Some Technical Details about the CDP Software
  • Computers and Operating Systems:
    • MAC OS X: 32-bit Intel and PPC machines, Leopard upwards. A compilation for 64-bit will be available after Mojave.
    • PC Windows: Windows XP onwards, 32-bit or 64-bit machines
    • Not supported: MAC – Jaguar, Panther, Tiger or PPC64

  • MAC / PC CDP Differences – The CDP Systems on these two platforms are identical in their sound processing functionality and documentation. The only differences lie in the fact that there are 3 graphic applications on the PC which we have not been able to transfer to the MAC. The main one is the Soundshaper GUI, so only Sound Loom is available on the MAC. The other programs are GrainMill (the functionality for this is in MODIFY BRASSAGE), BrkEdit, and Viewsf. However, some CDP users have reported that they have successfully run these Windows programs on the Intel Mac using Parallels Desktop etc., with no reports of problems.

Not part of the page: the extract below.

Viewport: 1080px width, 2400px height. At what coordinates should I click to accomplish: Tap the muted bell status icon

  • UNIX™-like Origins – The CDP direct-to-disk audio processing System began life in 1986-87 on the Atari ST computer (because of its game and MIDI ports). The first soundfile operating system was written by the brilliant computer scientist, Martin Atkins. It was UNIX™-like in design, and is something that CDP has retained ever since. This opens the System to command line use, makes it compatible with OS X (built on the BSD flavour of UNIX™), and maintains a pathway to scripting possibilities not available to graphic-only software. The CDP System is therefore particularly well-suited to programmers and educators. On one level, this means the use of batch files or shell scripts, and on another level it supports the use of powerful scripting languages (e.g., Perl, Python, Tcl/Tk) to create complex applications that make use of the CDP software. As CDP matures, a number of advanced and complementary software projects-in-progress are going down this route. For example, CDP's capacity to handle scripting and input data files has enabled it to be used for sonification in connection with the LHCsound Project. (We have begun putting together a manual to show how the CDP software can be used for sonification purposes.)

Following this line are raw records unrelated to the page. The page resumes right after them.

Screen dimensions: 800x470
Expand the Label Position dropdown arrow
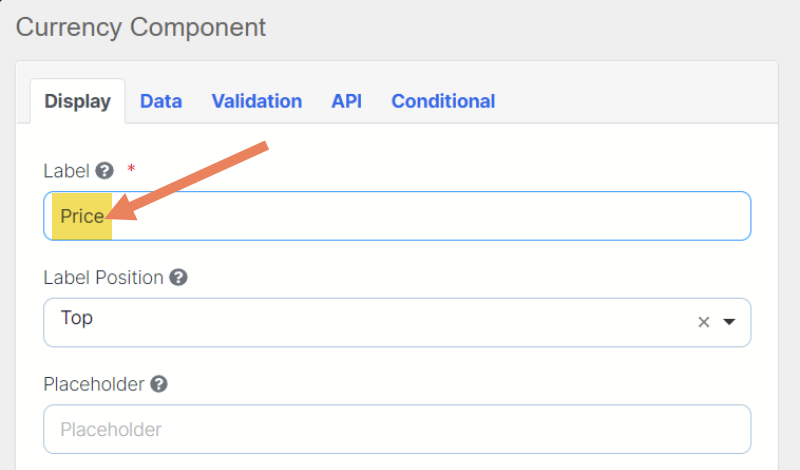coord(729,322)
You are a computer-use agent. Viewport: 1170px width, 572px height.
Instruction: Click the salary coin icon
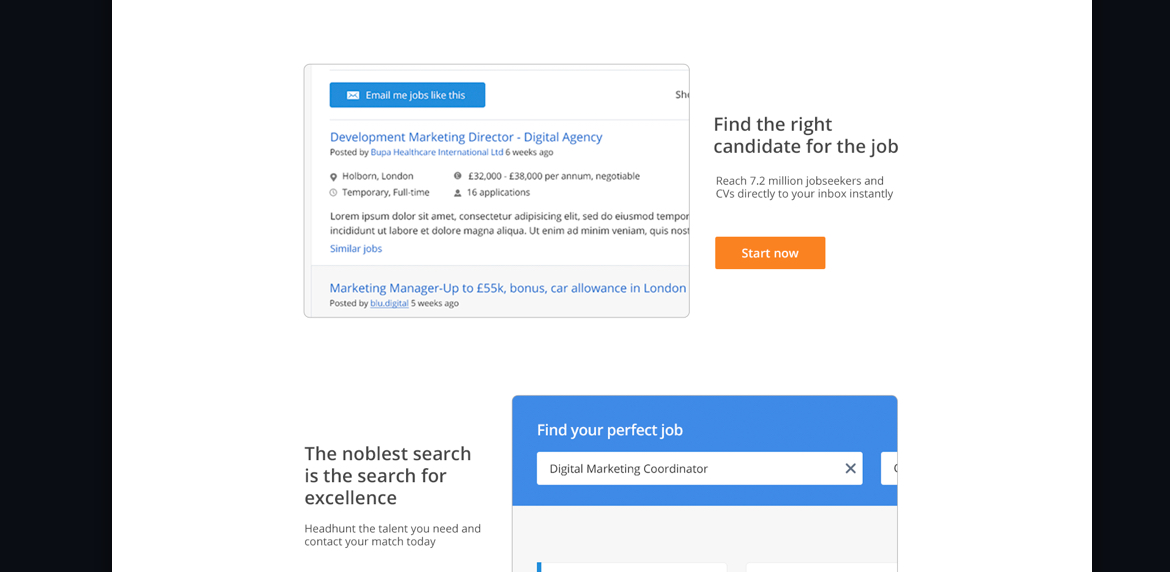[x=458, y=176]
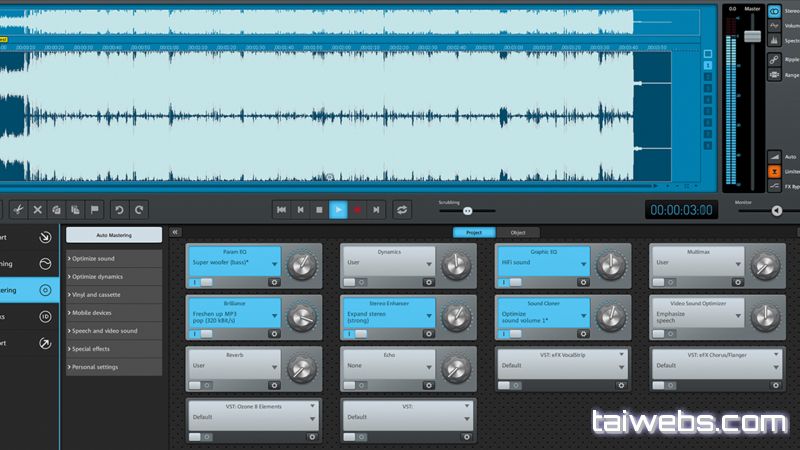Click the Auto Mastering button
Viewport: 800px width, 450px height.
[x=113, y=235]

  • Programming – We support third party development in various ways. Please contact CDP for details.

  • Role of the GUIs – There are at present two graphic user interfaces (GUIs) for the CDP software: Sound Loom by Trevor Wishart (MAC and PC) and Soundshaper by Robert Fraser (PC only). It is important to understand that these are 'front ends' to the underlying command line sound processing program set. These means that the GUIs 'call' the CDP programs but do not in themselves possess sound design functionality. It also means that scripting based on command line use is possible, as mentioned above, by-passing the GUIs or creating new ones.

  • 4 Gigabyte soundfiles – CDP now supports soundfile sizes up to the full 4 Gigabyte capacity of the WAVE amd AIFF formats.

  • Installation – Installation on the MAC is facilitated by an automatic installer for the documentation and another one for the programs. Sound Loom is installed simply by dragging it to any convenient directory, e.g., Applications. On the PC, installation is accomplished simply by double-clicking on a self-extracting zip file. The technical setup of multi-user workstations has been improved. Please contact Richard Dobson for details: richard(at)

  • Multi-channel Use – CDP Release 7 supports creating and composing with multi-channel soundfiles, including Ambisonic format. To make use of these programs, you will need hardware multi-channel facilities in your studio: sound card, mixer and speaker set.

In brief, the vast range of CDP processing functions and extensive documentation provide an essential toolbox for innovative sound designers, electroacoustic composers and educators, and offers special opportunities for programmers.